My up vote to Mercusys MR80X V3
Should be doable
Is it possible to get a template or default config system into UCI?
Like, I have 16 different access vlans and everything is the same on each dnsmasq dhcp instance. Only the nameserver differs. It would be great if I could save me from repeating 20 settings or so but instead point to a default instance where the settings are inherited.
Use the image builder and bake in the config. DD the disk, reboot, done.
Use a for loop in bash and uci. Then you can create them easily.
I already have a bunch of wrapper scripts, that's not the issue.
But you are right, I can easily create my configs however I like and don't depend on UCI for it.... Indeed
Seems it only comes in a light mode. Ow my eyes. Couldn't find a way to enable dark mode in it.
You can fake it, just save this somewhere and run it in /etc/rc.local
. Change the brightness and rotation for various Shades of Grey.
#!/bin/sh
# vim: set expandtab softtabstop=4 shiftwidth=4:
#-------------------------------------------------------------------------------
CSS=/www/luci-static/openwrt2020/cascade.css
if [ ! -e $CSS ] ; then
echo "You don't have the OpenWrt2020 theme installed."
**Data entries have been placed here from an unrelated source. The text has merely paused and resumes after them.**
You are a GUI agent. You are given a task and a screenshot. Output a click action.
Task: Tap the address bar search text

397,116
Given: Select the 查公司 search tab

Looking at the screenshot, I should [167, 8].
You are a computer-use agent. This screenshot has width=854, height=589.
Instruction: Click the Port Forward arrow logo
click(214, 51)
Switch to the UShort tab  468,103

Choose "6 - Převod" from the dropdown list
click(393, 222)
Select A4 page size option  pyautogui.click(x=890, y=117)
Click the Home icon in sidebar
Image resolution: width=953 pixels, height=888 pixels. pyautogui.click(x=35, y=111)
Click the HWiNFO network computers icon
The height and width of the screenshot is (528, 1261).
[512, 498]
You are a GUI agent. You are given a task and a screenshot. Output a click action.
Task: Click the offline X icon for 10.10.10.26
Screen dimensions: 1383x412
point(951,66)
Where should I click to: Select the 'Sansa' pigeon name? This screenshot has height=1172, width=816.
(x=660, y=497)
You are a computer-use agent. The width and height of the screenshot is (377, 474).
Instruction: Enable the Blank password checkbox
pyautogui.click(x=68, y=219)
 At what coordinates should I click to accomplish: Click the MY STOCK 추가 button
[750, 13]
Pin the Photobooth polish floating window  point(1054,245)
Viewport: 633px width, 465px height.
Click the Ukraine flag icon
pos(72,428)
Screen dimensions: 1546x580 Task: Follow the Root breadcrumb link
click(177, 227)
echo "Run 'opkg update && opkg install luci-theme-openwrt-2020' and try again."
exit 1
fi
echo -n "Modifying $CSS ... "
if grep -q hue-rotate $CSS ; then
echo 'already has dark mode.'
else
echo -n 'making it dark ... '
cat >> $CSS <<EOF
:root
{
--secondary-bright-color: #bbc;
}
html
{
filter: hue-rotate(180deg) invert(1) !important;
background: black !important;
background-color: black !important;
}
EOF
echo 'done.'
fi
You might want to try Argon, then. It's mobile friendly, has a dark mode, and IMO is the best looking OpenWrt theme I've found. However, it's not available in the OpenWrt repositories, so you have to sideload it from a locally downloaded file. For me, that inconvenience (having to do it again each time you update OpenWrt) was reason enough for me to go back to the OpenWrt 2020 theme.
There's also luci-theme-material, which is in the repo, but I haven't used it, so I'm not sure if it has a dark mode or not. I do remember that it's mobile friendly, and based on Android's Material UI.